Marco Vannucci Politichiamo

Toscano libero di mente


Era Pasqua

Pubblicato da Marco Vannucci su 20 Aprile 2014, 13:39pm

Era Pasqua. Mamma iniziava il suo ciabattare con le prime luci del giorno ed io sapevo che, da a li a poco, mi avrebbe svegliato per fare il bagno. Della famiglia ero il più piccolo quindi toccava a me lavarmi subito per sfruttare l'acqua calda, piccole accortezze per il cocco di casa, bagno svelto affinché il boiler non consumasse i litri a disposizione per i miei fratelli che mi guardavano storto, io calda loro tiepida e Bibi, l'ultimo, tendente al gelata. Per ripicca mi fregavano le sigarette con la scusa di dirlo al babbo, in casa non potevo fumare, mi ricompensavo sbirciando le loro riviste osé paventando, a mia volta, di fare la spia alla mamma.
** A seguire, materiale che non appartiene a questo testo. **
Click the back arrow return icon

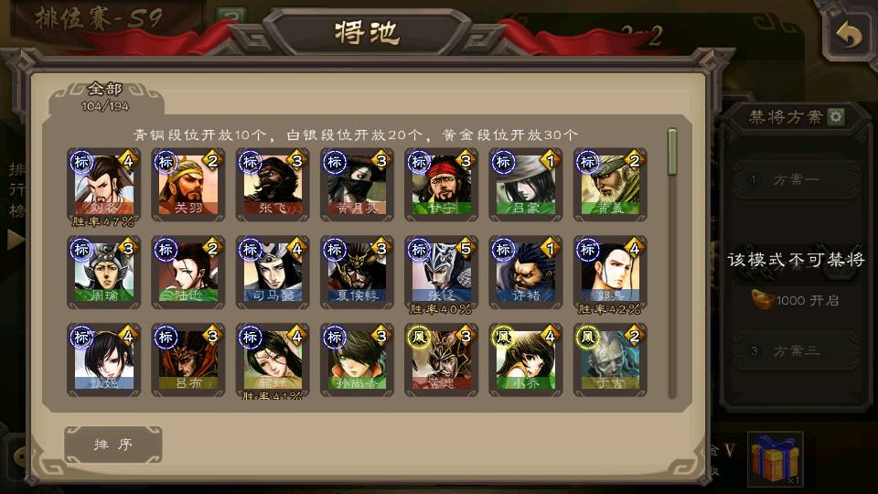(x=849, y=35)
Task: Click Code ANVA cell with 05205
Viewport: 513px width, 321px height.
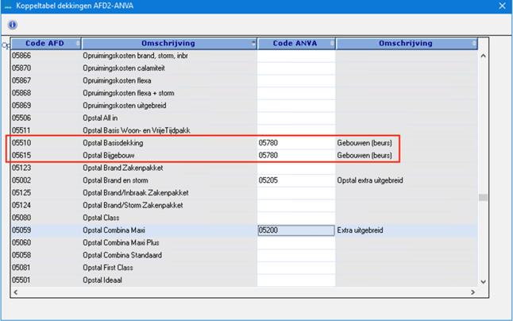Action: click(x=295, y=180)
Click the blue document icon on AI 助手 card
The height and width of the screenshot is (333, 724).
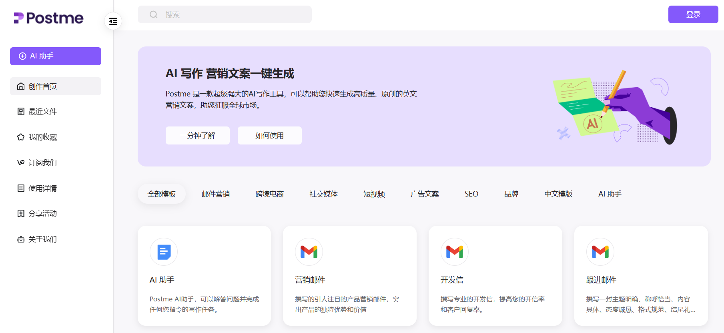pos(164,252)
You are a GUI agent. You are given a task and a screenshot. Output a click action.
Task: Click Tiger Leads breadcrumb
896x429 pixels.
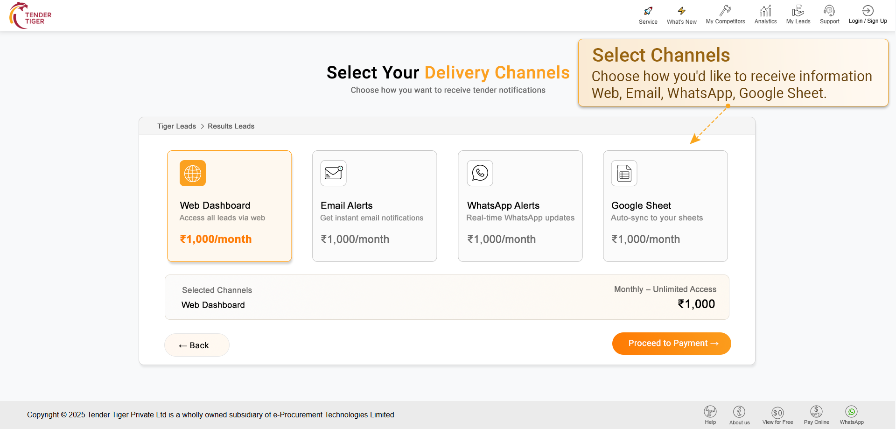pyautogui.click(x=176, y=126)
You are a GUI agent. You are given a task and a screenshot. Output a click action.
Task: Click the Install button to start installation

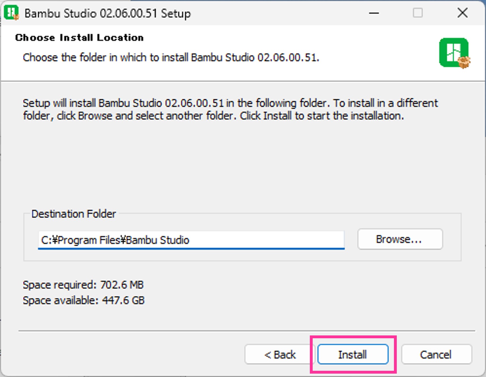(353, 354)
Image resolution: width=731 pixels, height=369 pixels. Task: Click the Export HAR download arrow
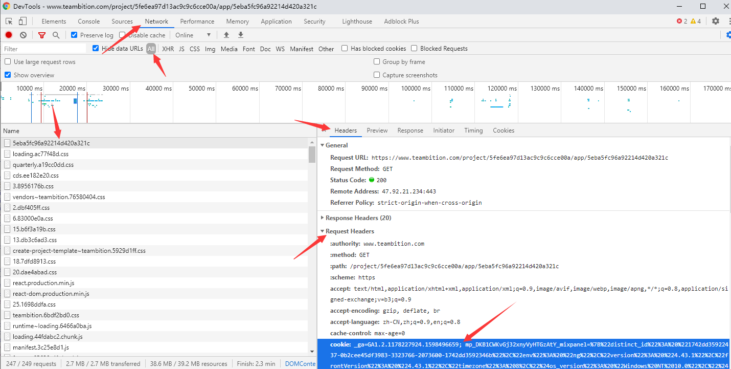click(241, 35)
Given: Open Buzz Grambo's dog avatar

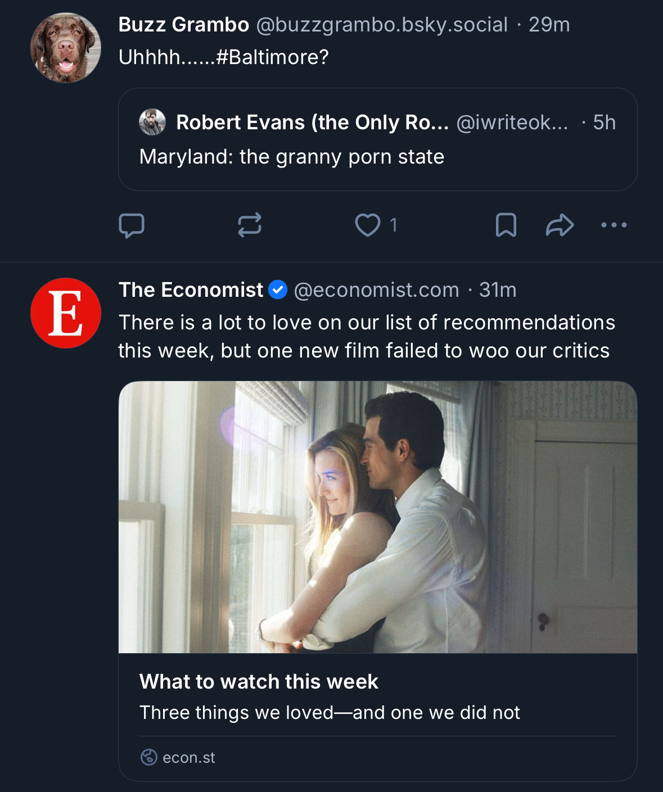Looking at the screenshot, I should [66, 48].
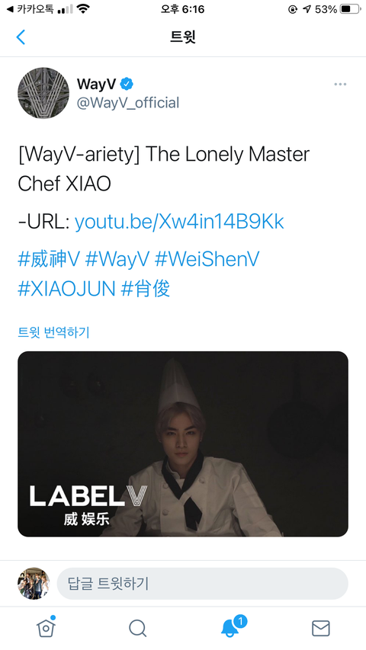Tap the #XIAOJUN hashtag

66,289
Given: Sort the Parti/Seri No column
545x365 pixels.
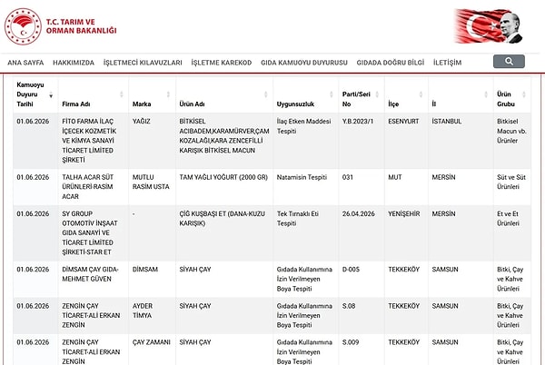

Bagno, asciugamano, borotalco: l'accappatoio era sconosciuto, faceva funzioni l'asciugamano grande. Il rito del vestito nuovo. Il più delle volte nuovo non era, passato di fratello in fratello secondo la crescita dava l'idea del nuovo per l'accortezza, di mamma, nel nasconderlo dentro l'armadio per un certo periodo. Ho sempre pensato che lo facesse per la gente, nella speranza che avesse dimenticato a chi appartenesse, tant'è il vestito era quello e doveva apparire come nuovo. Girati, voltati, fatti vedere. Ti stringe, ti sta largo, ti cade male. L'avesse misurato qualche giorno prima avrebbe profanato il rito del vestito di Pasqua e allora come tornava, tornava. Le scarpe, si, quelle erano nuove. Guai a te se ci giochi al pallone e nel dirlo, mamma, mimava il gesto di uno sganascione che arriva subito dopo, meglio prevenire che curare. Telefono azzurro non esisteva, va beh in casa non avevamo neppure il telefono e se avvertivi il maestro, a scuola, rischiavi di prenderne un altro da lui. Un solo maestro per le elementari, non sono venuto un cretino, non c'era nemmeno Luxuria ma nessuno, in tutta la scuola, si suicidò per questo. Vestito, scarpe e via alla Santa Messa. Mi chiedevo il perchè dovevo vestirmi bene se poi dovevo indossare la tunica di chierichetto ma il suonare le campane, attaccato allo corda per sollevarmi in alto, era un'emozione che ripagava di tutto. Alle 13, al tocco come si dice in Toscana, il pranzo era pronto. Se eri in cortile il telefonino era l'urlo di un genitore, via di corsa a mangiare quelle leccornie che avresti rivisto solo per Natale...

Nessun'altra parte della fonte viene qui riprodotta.